Wygraliśmy mobilny turniej w Bullet League!

Artykuł sponsorowany

Testy smartfonów mogą przybrać różną postać. Jak ostatnio pisaliśmy, podjęliśmy rękawicę rywalizacji z dwoma innymi redakcjami (Antyweb oraz Komputer Świat), gdzie firma Huawei rzuciła nam wyzwanie – przetestujcie naszego Mate’a 20 X 5G na “polu bitwy”. Z tej okazji spotkaliśmy się wszyscy w jednym pomieszczeniu, patrząc sobie głęboko w oczy i czekając na znak do “rozpoczęcia bitwy” ;)
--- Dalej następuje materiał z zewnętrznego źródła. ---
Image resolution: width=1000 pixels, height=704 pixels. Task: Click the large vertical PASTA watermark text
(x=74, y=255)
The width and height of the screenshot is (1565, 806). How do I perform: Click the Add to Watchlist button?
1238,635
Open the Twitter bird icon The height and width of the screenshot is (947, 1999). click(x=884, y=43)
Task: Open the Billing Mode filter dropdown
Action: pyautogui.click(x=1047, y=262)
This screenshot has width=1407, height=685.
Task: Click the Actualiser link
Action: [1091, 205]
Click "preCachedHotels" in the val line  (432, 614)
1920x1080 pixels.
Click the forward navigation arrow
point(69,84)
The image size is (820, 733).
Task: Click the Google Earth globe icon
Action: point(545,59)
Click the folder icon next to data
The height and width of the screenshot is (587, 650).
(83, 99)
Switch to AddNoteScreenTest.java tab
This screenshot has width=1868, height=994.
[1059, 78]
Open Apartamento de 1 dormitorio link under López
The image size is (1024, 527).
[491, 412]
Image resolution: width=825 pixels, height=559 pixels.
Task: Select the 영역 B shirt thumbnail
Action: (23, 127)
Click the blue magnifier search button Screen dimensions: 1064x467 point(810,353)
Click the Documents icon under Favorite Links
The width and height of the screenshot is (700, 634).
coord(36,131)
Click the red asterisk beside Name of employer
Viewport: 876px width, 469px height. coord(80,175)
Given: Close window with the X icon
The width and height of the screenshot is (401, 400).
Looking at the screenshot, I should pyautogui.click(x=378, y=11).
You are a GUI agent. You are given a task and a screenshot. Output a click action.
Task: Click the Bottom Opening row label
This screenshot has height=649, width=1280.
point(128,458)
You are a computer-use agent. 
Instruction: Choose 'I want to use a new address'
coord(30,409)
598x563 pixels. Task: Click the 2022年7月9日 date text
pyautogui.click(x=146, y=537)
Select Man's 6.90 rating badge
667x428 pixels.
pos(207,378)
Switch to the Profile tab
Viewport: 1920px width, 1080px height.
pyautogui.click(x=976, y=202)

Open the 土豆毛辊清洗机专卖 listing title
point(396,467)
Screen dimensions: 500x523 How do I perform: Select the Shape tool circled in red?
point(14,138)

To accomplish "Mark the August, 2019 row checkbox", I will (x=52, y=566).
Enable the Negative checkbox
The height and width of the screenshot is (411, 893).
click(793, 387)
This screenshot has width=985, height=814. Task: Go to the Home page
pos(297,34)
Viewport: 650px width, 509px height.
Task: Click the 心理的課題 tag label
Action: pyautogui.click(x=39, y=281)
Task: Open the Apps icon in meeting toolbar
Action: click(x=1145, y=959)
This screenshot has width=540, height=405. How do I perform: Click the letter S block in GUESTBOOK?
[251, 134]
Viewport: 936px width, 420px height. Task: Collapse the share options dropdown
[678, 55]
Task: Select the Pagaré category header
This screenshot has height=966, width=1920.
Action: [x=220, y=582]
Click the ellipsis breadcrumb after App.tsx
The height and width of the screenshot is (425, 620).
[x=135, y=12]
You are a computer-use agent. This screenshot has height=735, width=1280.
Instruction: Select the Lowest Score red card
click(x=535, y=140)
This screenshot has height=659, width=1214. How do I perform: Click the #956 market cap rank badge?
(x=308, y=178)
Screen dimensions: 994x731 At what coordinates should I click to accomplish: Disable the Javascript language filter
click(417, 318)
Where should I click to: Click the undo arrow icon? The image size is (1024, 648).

Zasady był bardzo proste. Gra, w którą graliśmy, to Bullet League, czyli tytuł wieloosobowy w czasie rzeczywistym! Kompaktowa i dynamiczne bitwa z innymi graczami na mistycznej wyspie wypełnionej starożytnymi ruinami i dzikim terytorium dżungli. W skrócie, prawdziwy battle royal w 2D! Powiem szczerze, że szykując się do tego wyzwania wciągnąłem się w ten tytuł, więc polecam każdemu. Ale, uwaga, uzależnia!

Wracamy do meritum. Trzy drużyny, sześciu graczy. Gramy zespołami. Wpierw pierwszy mecz: Antyweb vs. Komputer Świat. Wynik? 0:2.

Ustaliliśmy, że nasz zespół (czyli. ja + Tomek Szwast) zagramy wpierw z drużyną wygraną. Rozpoczynamy więc starcie Komputer Świat vs Tabletowo… wiecie jaki wynik? 0:2! :) Dokładnie! Wygrywamy z liderami. Pora więc na kolejne starcie: Tabletowo vs. Antyweb… ponownie wynik 2:0!

Tak czy inaczej pewnie domyślacie się jak to wyglądało: nasza drużyna zdeklasowała konkurencję, nie przegrywając ani jednego pojedynku podczas trwania całego turnieju. Uplasowało nas to na pierwszej pozycji (i z tego miejsca gratuluję reszcie zawodników, bo poziom był bardzo wyrównany – byliście godnymi przeciwnikami!).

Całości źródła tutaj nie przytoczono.